June 15, 2003 The Wellek Library Lectures

For almost three decades, Gayatri Chakravorty Spivak has been ignoring the standardized "rules" of the academy and trespassing across disciplinary boundaries. Today she remains one of the foremost figures in the study of world literature and its cultural consequences. In this new book she declares the death of comparative literature as we know it and sounds an urgent call for a "new comparative literature," in which the discipline is given new life -- one that is not appropriated and determined by the market.
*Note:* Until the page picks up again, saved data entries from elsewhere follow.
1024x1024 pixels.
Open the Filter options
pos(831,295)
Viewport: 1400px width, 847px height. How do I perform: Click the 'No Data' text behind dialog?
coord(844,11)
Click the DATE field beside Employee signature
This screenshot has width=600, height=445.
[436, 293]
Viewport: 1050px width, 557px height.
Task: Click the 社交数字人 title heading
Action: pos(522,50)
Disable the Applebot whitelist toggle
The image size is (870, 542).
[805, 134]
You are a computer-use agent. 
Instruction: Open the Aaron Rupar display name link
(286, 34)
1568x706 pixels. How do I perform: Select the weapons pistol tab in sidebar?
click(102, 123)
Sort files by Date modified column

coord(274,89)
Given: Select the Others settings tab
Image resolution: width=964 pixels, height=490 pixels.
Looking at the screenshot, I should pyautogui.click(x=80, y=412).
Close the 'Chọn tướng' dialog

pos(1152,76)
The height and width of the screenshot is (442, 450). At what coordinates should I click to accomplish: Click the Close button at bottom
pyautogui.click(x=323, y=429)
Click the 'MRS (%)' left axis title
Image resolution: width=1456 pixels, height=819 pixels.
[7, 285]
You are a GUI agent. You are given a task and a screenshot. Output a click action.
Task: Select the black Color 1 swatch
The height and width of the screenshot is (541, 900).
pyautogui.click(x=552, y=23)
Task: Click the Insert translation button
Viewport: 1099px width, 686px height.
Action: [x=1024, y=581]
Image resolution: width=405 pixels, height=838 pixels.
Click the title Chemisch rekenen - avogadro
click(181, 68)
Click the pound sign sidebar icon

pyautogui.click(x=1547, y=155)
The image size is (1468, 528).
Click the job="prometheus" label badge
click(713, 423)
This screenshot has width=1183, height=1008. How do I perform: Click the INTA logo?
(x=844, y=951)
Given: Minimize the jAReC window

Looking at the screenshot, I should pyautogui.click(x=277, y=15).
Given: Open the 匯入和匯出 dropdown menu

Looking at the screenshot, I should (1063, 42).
In the era of globalization, when mammoth projects of world literature in translation are being undertaken in the United States, how can we protect the multiplicity of languages and literatures at the university? Spivak demonstrates how critics interested in social justice should pay close attention to literary form and offers new interpretations of classics such as Joseph Conrad's Heart of Darkness and Virginia Woolf's A Room of One's Own. Through close readings of texts not only in English, French, and German but also in Arabic and Bengali, Spivak practices what she preaches.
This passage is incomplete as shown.